(Stored items)
════════════════

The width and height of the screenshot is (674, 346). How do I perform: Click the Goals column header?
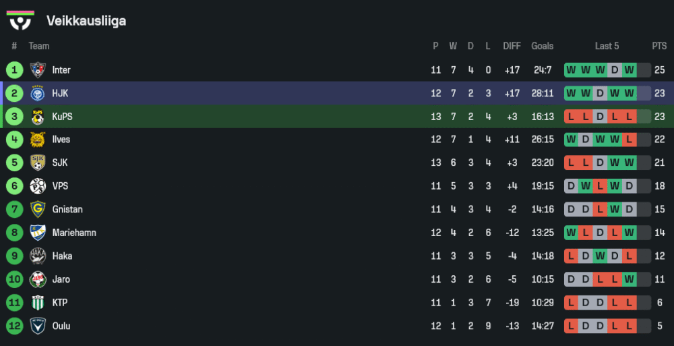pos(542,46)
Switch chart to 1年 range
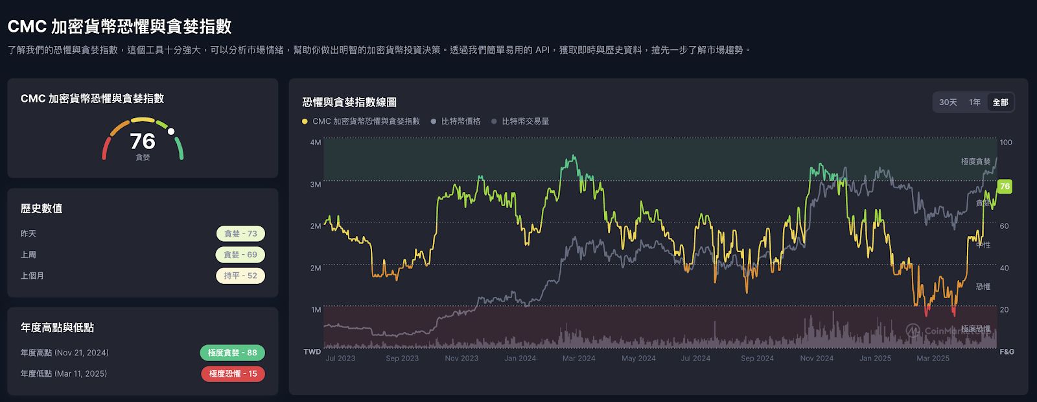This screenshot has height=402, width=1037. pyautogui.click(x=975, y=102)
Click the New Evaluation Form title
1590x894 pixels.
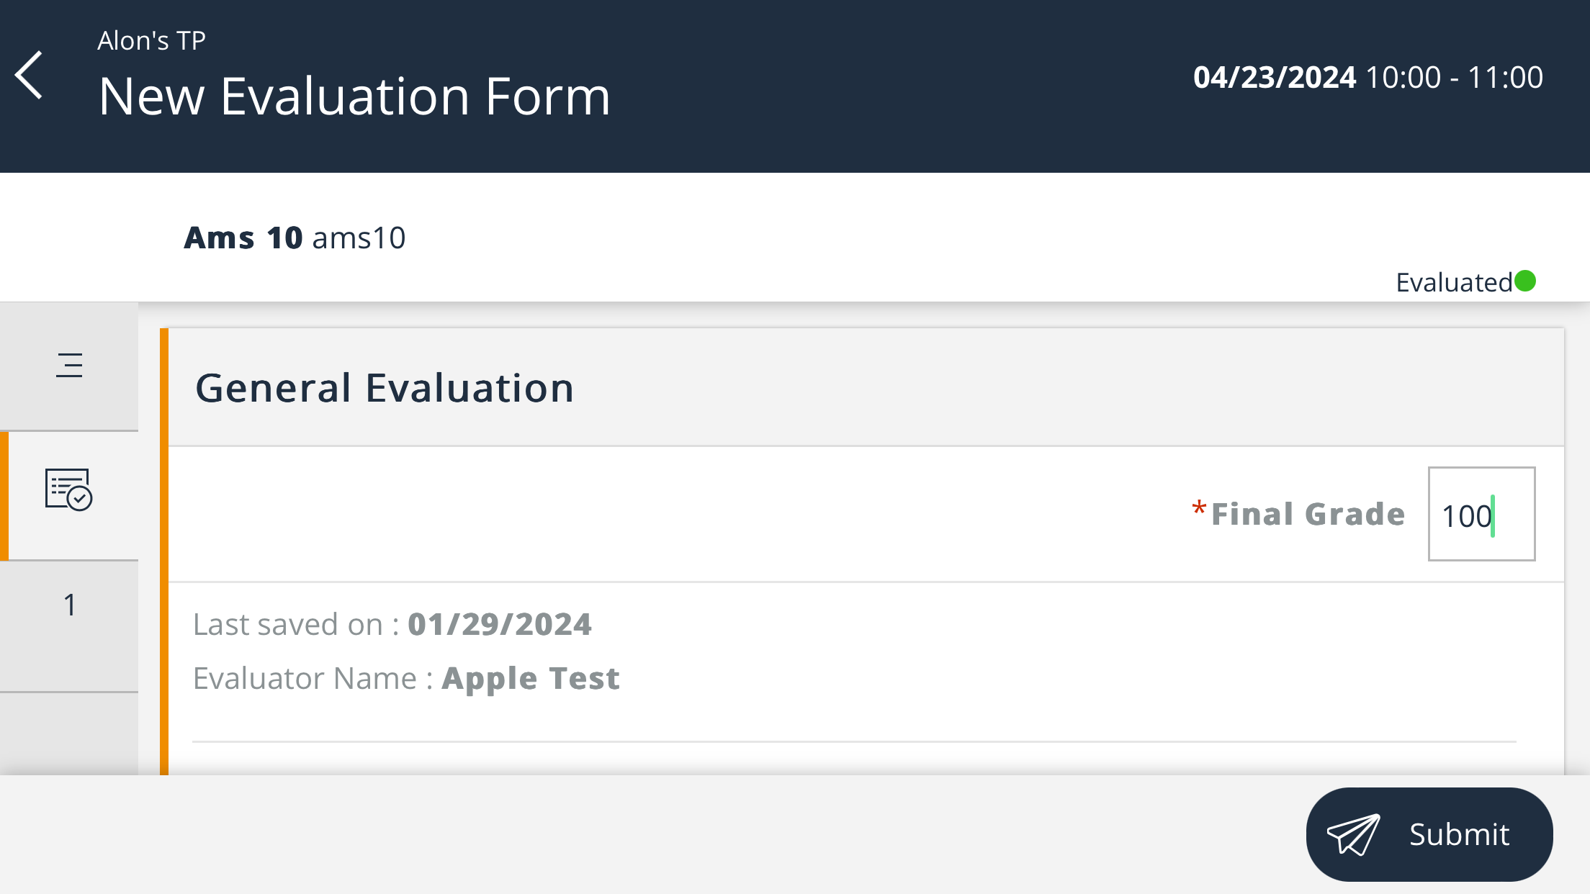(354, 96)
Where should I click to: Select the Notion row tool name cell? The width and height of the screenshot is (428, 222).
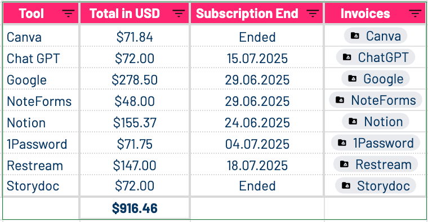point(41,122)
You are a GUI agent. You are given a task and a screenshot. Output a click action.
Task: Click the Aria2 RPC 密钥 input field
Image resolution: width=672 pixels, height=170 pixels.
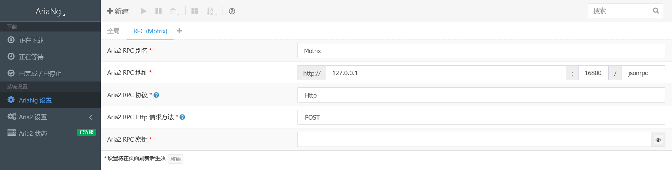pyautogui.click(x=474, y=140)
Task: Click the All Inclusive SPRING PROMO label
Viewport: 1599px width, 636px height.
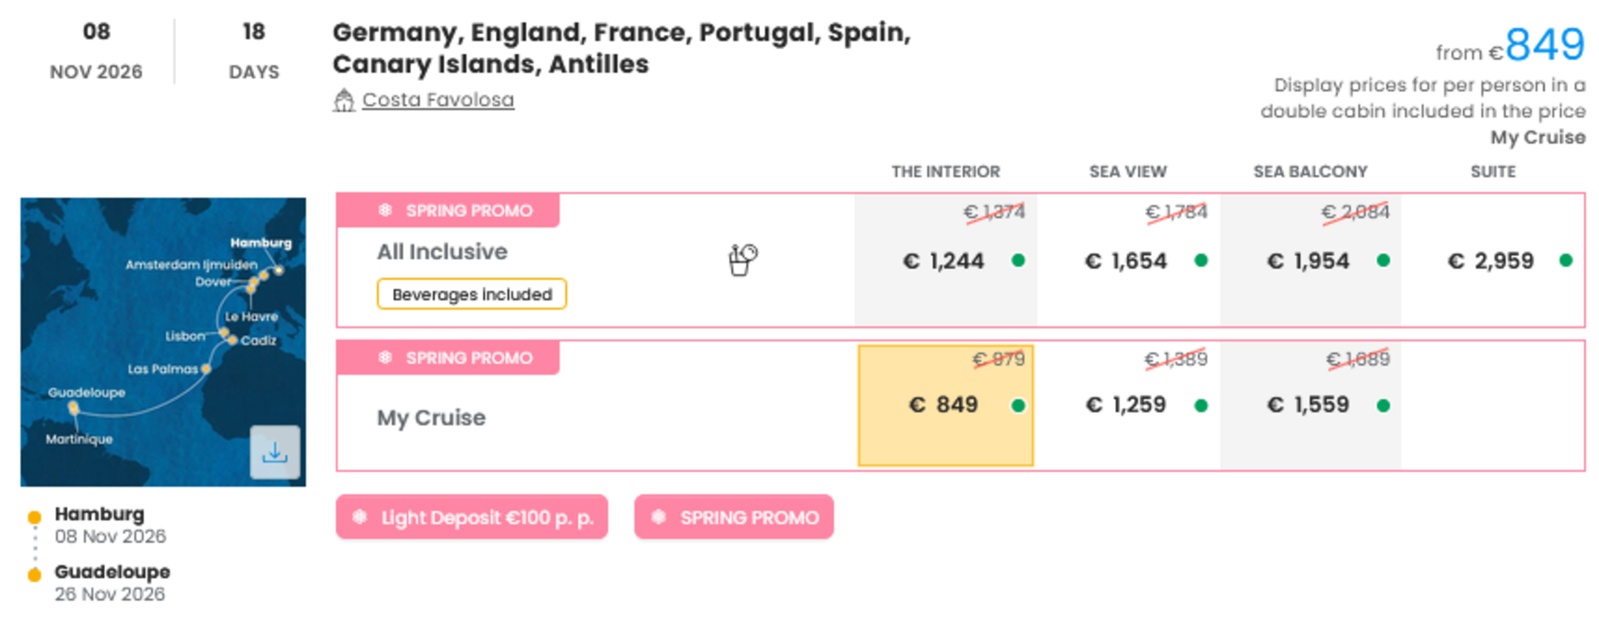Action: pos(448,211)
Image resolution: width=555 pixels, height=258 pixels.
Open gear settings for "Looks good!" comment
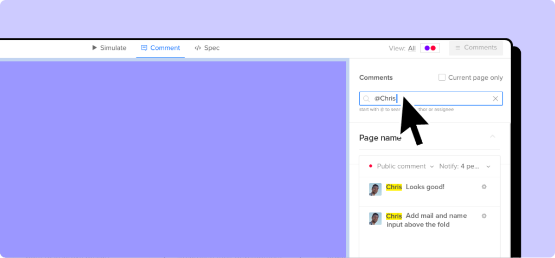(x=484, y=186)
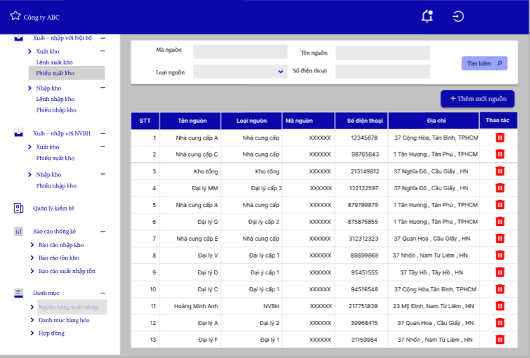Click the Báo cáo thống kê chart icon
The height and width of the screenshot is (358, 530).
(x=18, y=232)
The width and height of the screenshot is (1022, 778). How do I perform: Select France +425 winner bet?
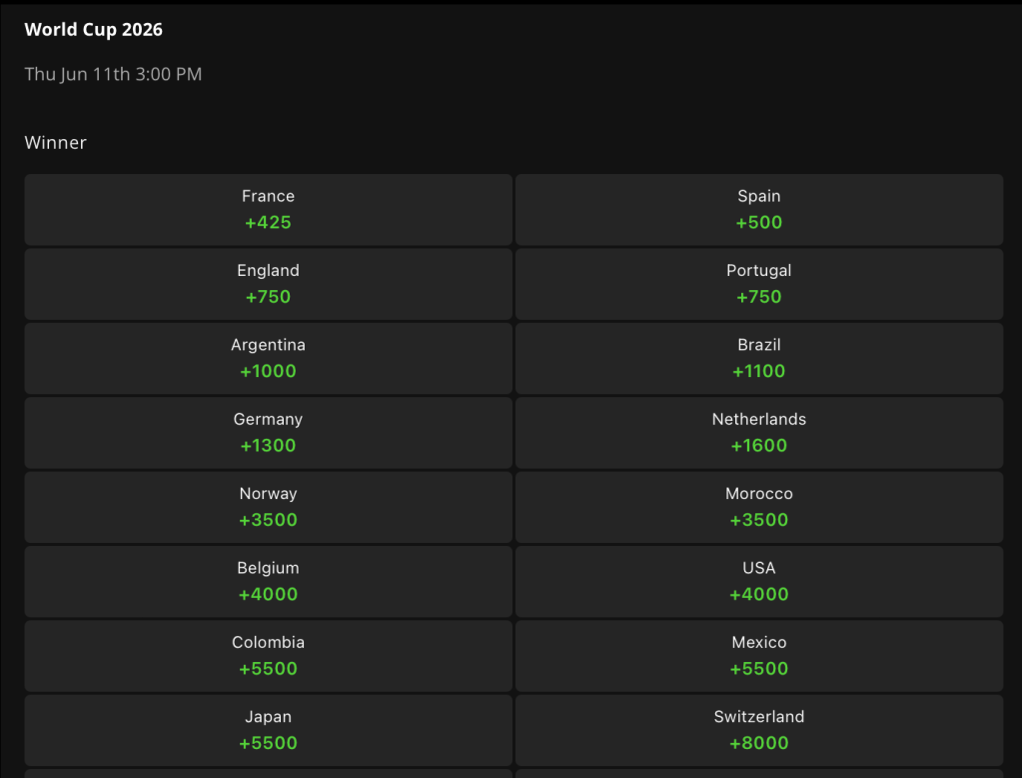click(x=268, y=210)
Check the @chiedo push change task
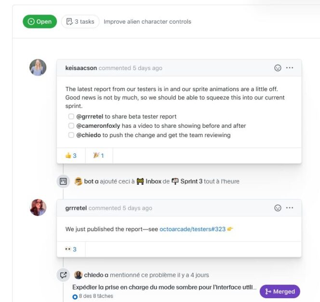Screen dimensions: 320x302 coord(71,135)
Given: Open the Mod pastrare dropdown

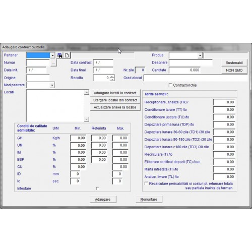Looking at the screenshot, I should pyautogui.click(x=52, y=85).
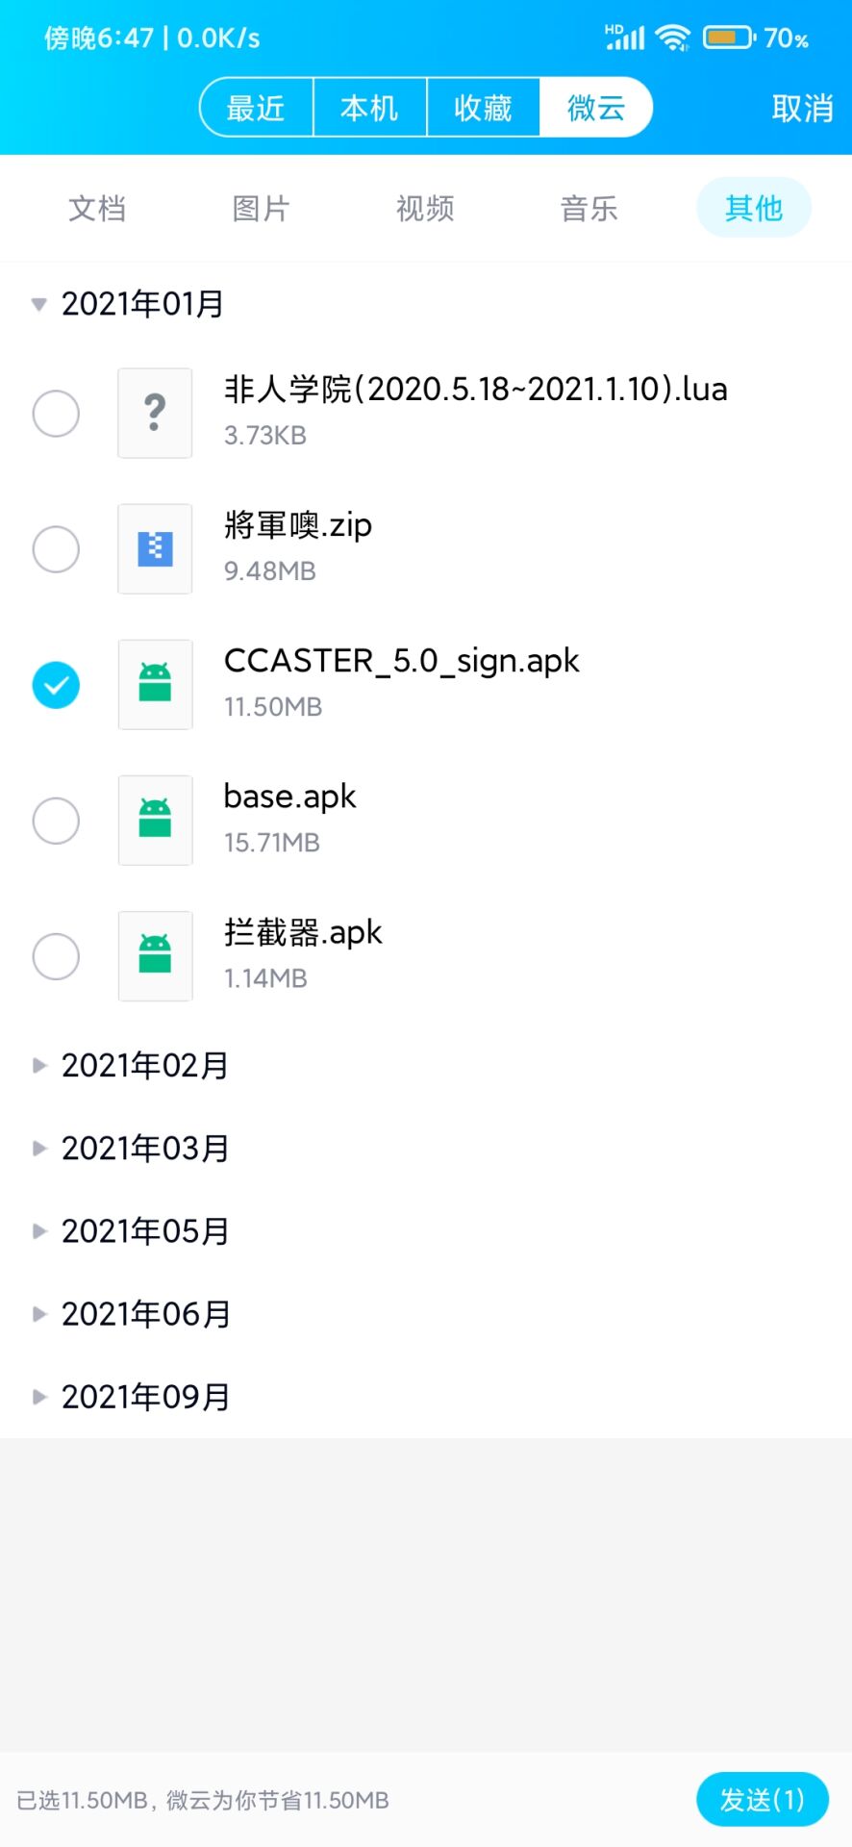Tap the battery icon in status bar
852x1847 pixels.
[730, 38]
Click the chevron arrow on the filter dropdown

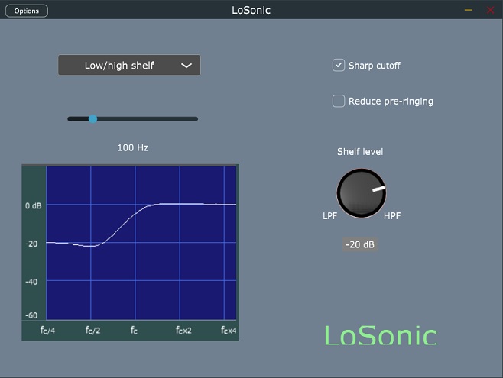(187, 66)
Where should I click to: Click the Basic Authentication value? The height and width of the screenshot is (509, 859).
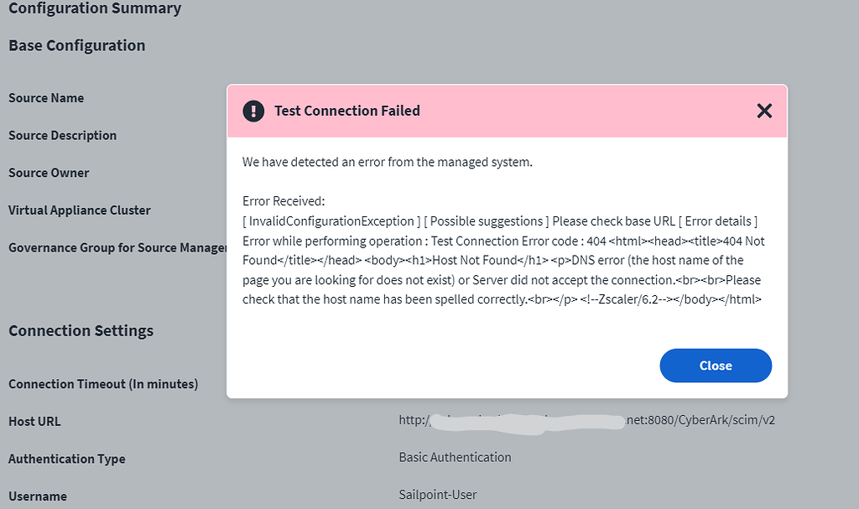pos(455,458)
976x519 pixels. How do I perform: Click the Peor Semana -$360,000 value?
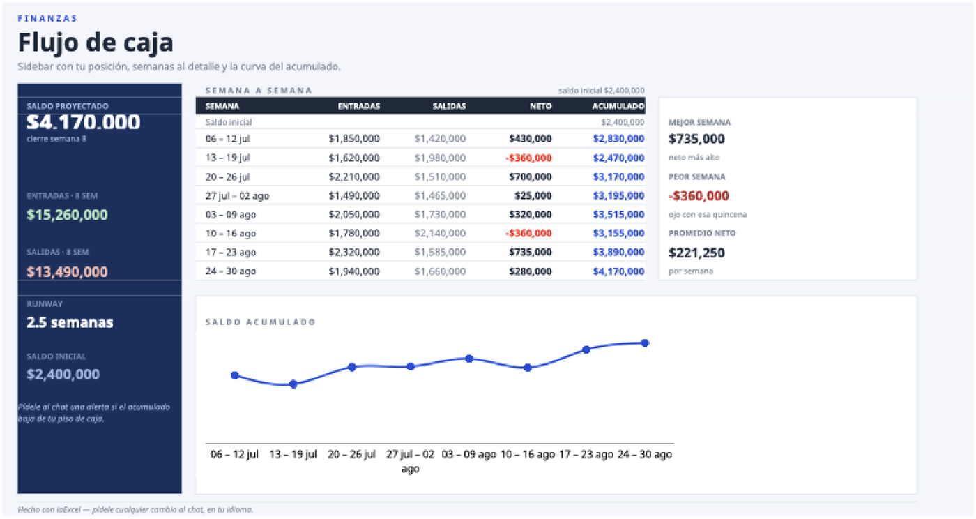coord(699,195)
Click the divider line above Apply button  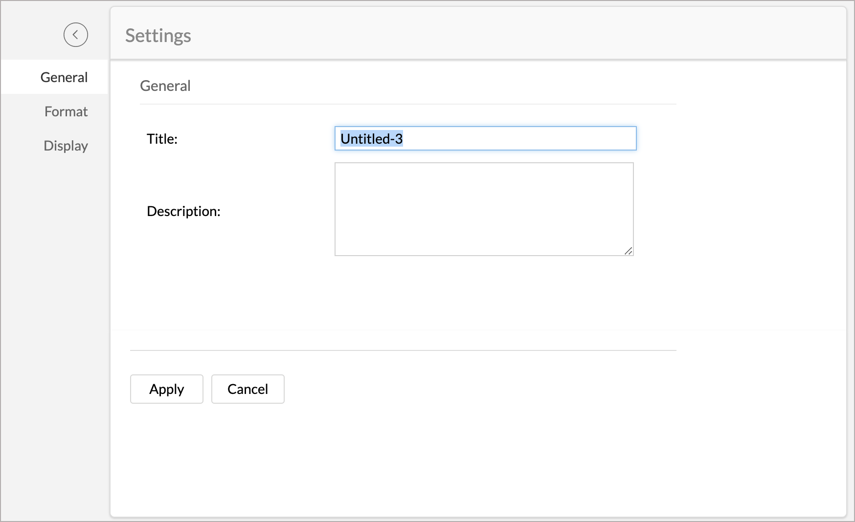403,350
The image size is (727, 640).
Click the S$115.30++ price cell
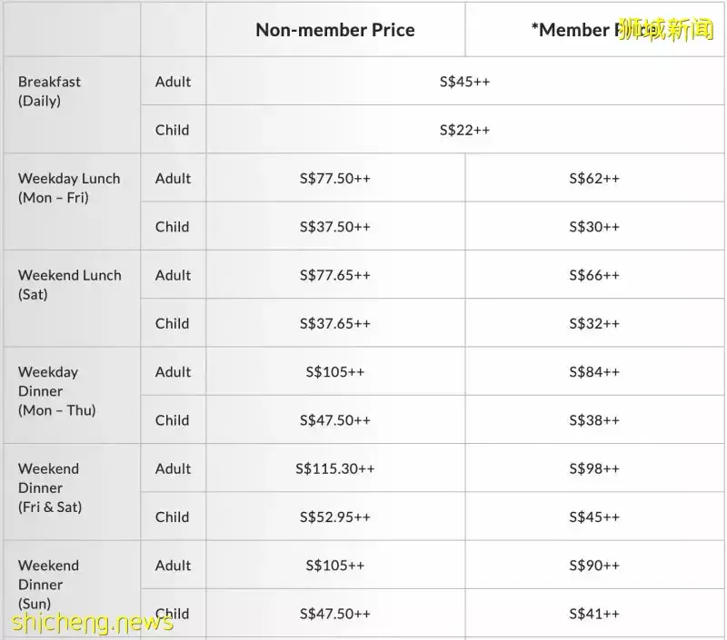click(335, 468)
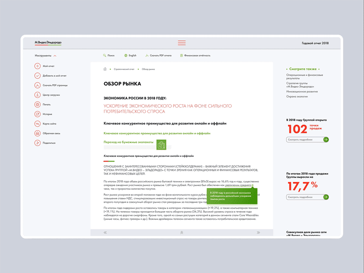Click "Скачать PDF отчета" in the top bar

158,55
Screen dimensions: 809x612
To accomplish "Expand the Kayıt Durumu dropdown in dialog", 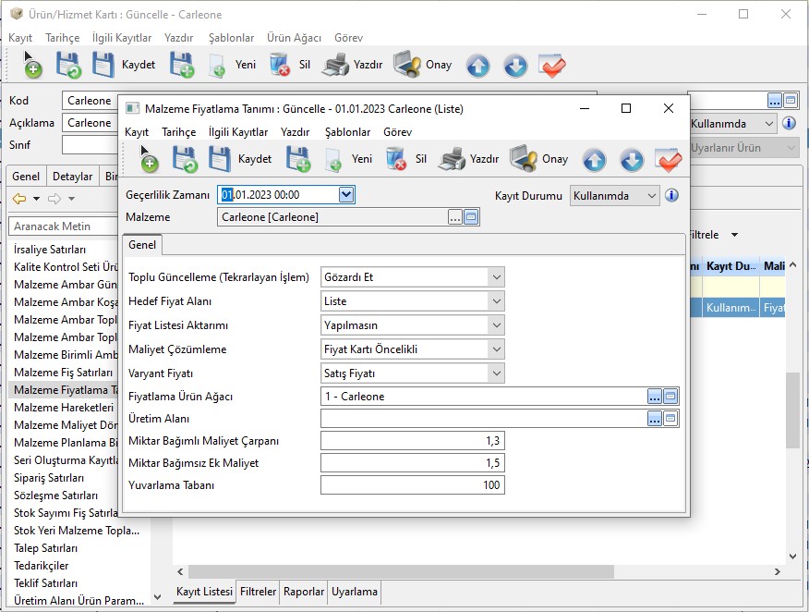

════════════════

--- Task to complete ---
All lines from the start of the entries above through the line containing "Image resolution: width=555" are to be given again exactly; the pictures are not.

--- Completed exercise ---
The width and height of the screenshot is (674, 346). How do I perform: Click the Goals column header?
pos(542,46)
Switch chart to 1年 range
This screenshot has height=402, width=1037. pyautogui.click(x=975, y=102)
Click the New Evaluation Form title
1590x894 pixels.
(354, 96)
Where should I click to: Select the Notion row tool name cell? The width and height of the screenshot is (428, 222).
point(41,122)
You are a GUI agent. You are given a task and a screenshot. Output a click action.
Task: Click the Aria2 RPC 密钥 input field
Image resolution: width=672 pixels, height=170 pixels.
pyautogui.click(x=474, y=140)
Task: Click the All Inclusive SPRING PROMO label
Viewport: 1599px width, 636px height.
Action: pos(448,211)
Image resolution: width=555 pixels, height=258 pixels.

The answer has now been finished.